Emily Howlett: I’ve had enough of competitive parenting

Posted on April 22, 2014 by



Kids, eh? They certainly get under your skin.

How many new parents turn to the Internet to blog and tweet and otherwise explode across social media with a sudden joy they just can’t contain?

How many of us simply have to share the incomparable awesomeness of these little humans we have discovered?

Before the world wide web we could only tell a very small pool of people about little Hagrid taking his first steps, or the exact geographical coordinates of Eggletina’s spontaneous potty poo.

Now, we are able to tell THE WHOLE WORLD, whether they want to know or not. New parents can rave across the blogosphere, crash the chatboards and send 52,000 photos of little smiles within seconds.

We can even demand that the Editors of online news magazines allow us to write never-ending baby-based blogs. Ahem.

And why shouldn’t we? Nobody is forced to read these things, and the initial explosion of wonder generally tails off to a more manageable level as time (and nappies) goes on.
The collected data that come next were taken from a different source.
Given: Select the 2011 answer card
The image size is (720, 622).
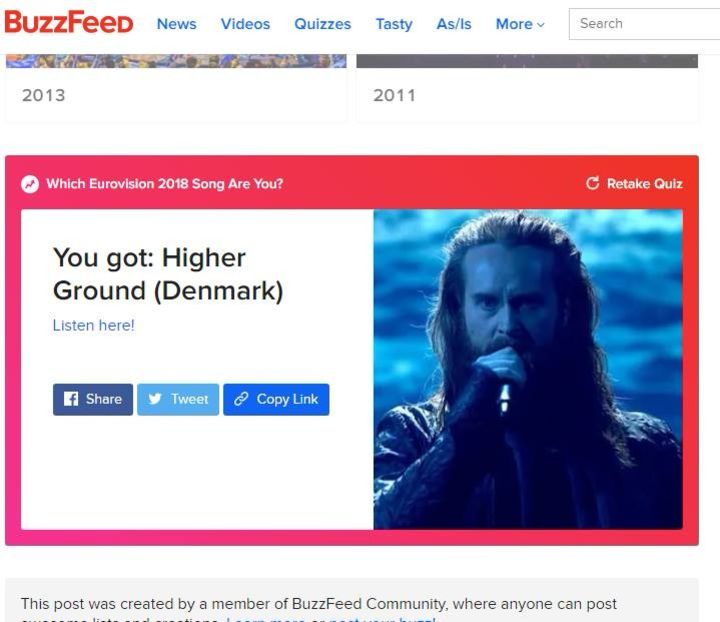Looking at the screenshot, I should (x=527, y=88).

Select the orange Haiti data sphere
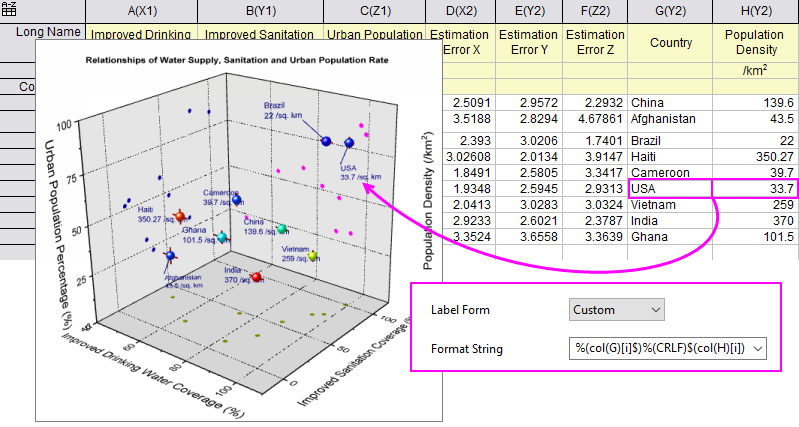[x=180, y=217]
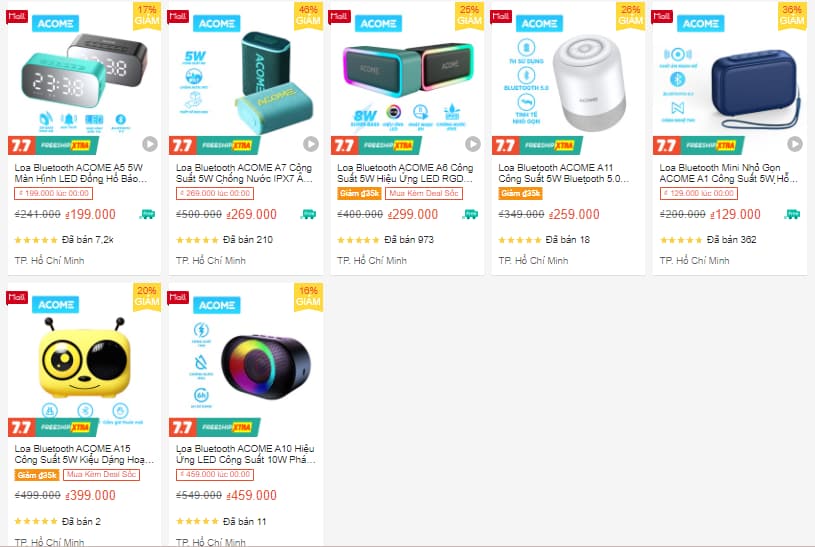This screenshot has width=815, height=547.
Task: Play video on ACOME A7 product image
Action: [311, 144]
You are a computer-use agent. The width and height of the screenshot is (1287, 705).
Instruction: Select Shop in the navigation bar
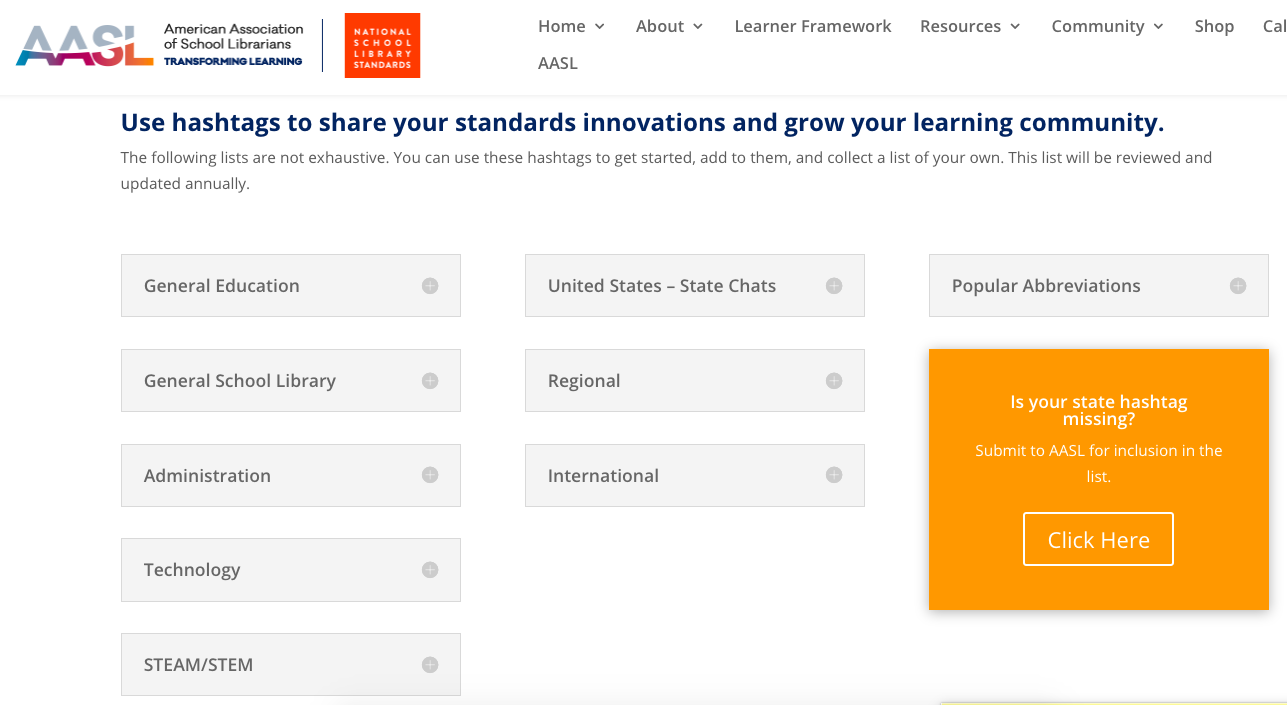[x=1214, y=26]
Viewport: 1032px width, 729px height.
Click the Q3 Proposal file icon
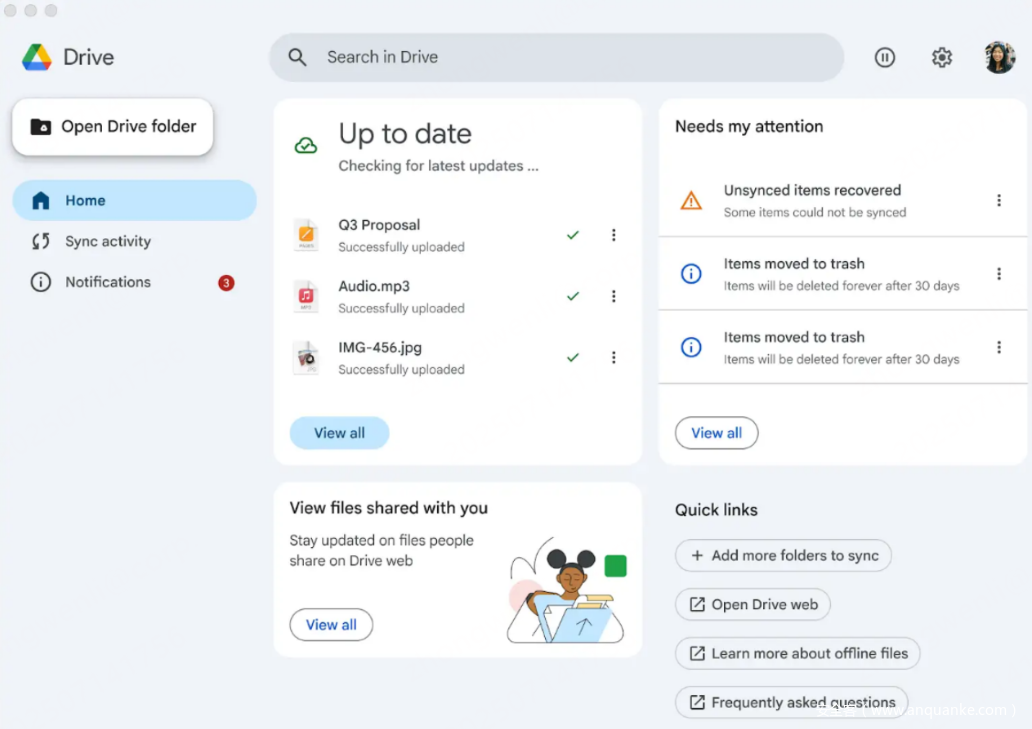[x=306, y=235]
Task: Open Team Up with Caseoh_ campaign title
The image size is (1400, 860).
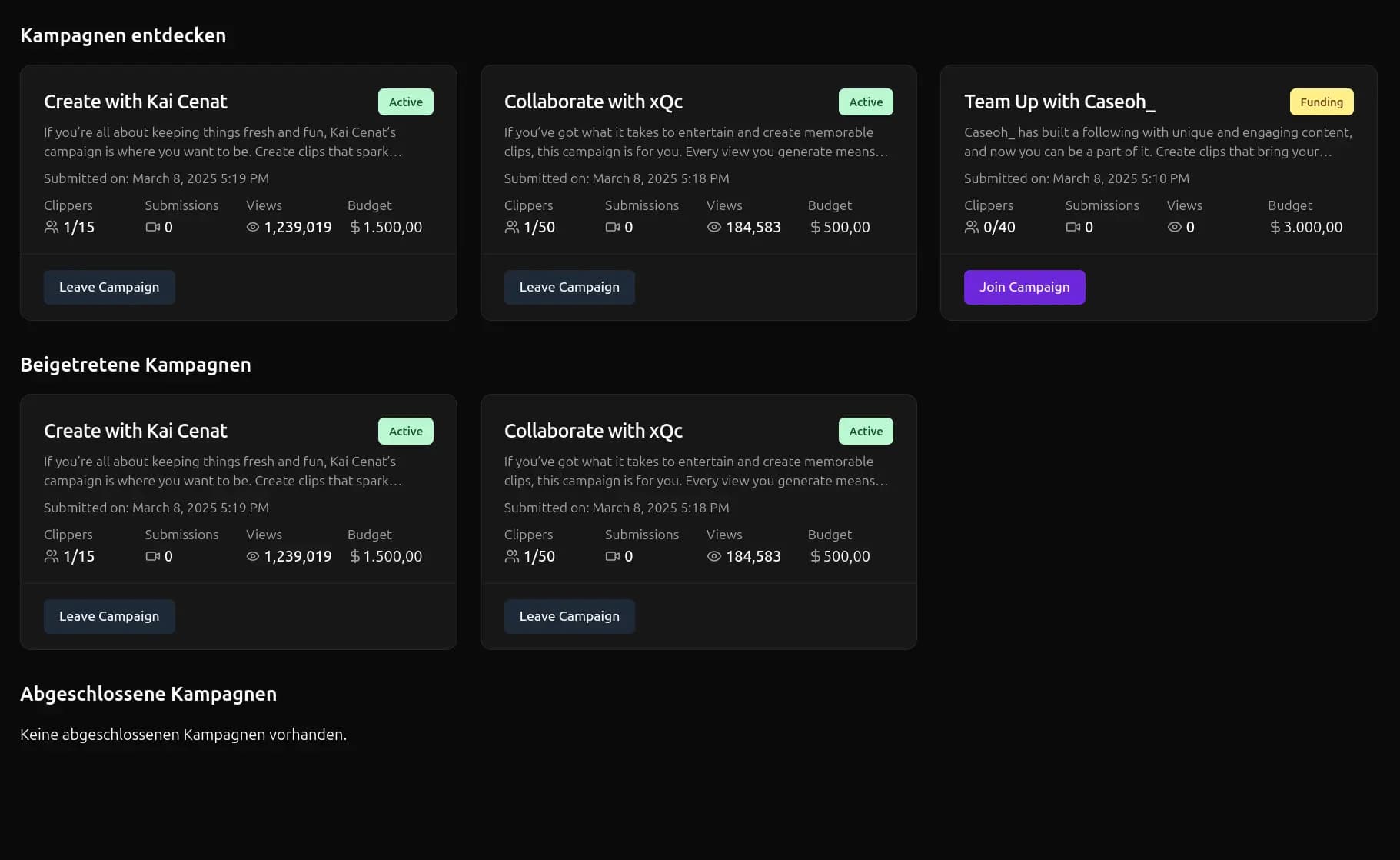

I think it is a lovely thing to be healthily fascinated by small children. We can certainly learn a lot from them… A case in point being a recent christening we attended. Despite being strangers until that moment, all the children piled into the toy corner together without a single reservation or hard word. Adults have mostly lost those skills somewhere along the way.

Lovely, lovely, lovely stuff. Must be time for a ‘but’.

I really do love seeing people appreciate and celebrate their children. Everyone should do it, because they utterly thrive on it and so do we. BUT. Do we have to be snobs to other parents over it all?

I am BORED of children’s achievements being used as weapons in some bizarre, never-ending competition. Who invented this jollop? They need taking out and shaking like a dusty rug.

Who decided that is isn’t enough that a child has done their best, or has had a great time, unless they have done better than someone else? What does this teach them, and what on earth does it mean for the poor child who comes bottom of the heap?

I am BORED of seeing the same old competitive conversations –

“Frankenstein is only 12 months old, but he already knows sixteen different signs!”

“Sixteen? At 12 months Germania knew at least fifty signs, but then we all sign at home, all the time!”

“So do we! We sign ALL THE TIME! We sign at breakfast, when we are playing. Sometimes we wake him up in the night just to do some more signing!”

“Well, my health visitor said too much signing will stop them from speaking well, so we take care not to overdo it. It’s working! She’s only 14 months but she said “photosynthesis” last week.”

“My darling Frankenstein first said “Mummy” when he was only 12 weeks old. I think he will be Prime Minister.”

“We bought Germy a lectern, to practise speeches, but I think she’s more interested in the arts. So I bought some unicorn hair paintbrushes last week and, DO YOU KNOW, she hasn’t eaten ANY of them. She respects quality.”

And then I usually say something like, “Get off my planet, you’re wasting the air,” or “Well, my beautiful boy ate his first bogey last week.” Which, of course, is still engaging with the competition. I might not be saying, “Oh, my DARLING was speaking while he was still IN THE WOMB!” but I’m not exactly rising above it either.

So, what am I meant to do? I feel like I’m being forced to get involved with the Top Trumps of Stuff Babies Do.

I don’t want that. I just want to enjoy my little man’s first, seconds, thirds and forevers as and when he does them. I don’t want to push him to eat with a fork, because his cousin does. I don’t want to make him draw with crayons if he’d rather put them in his trousers.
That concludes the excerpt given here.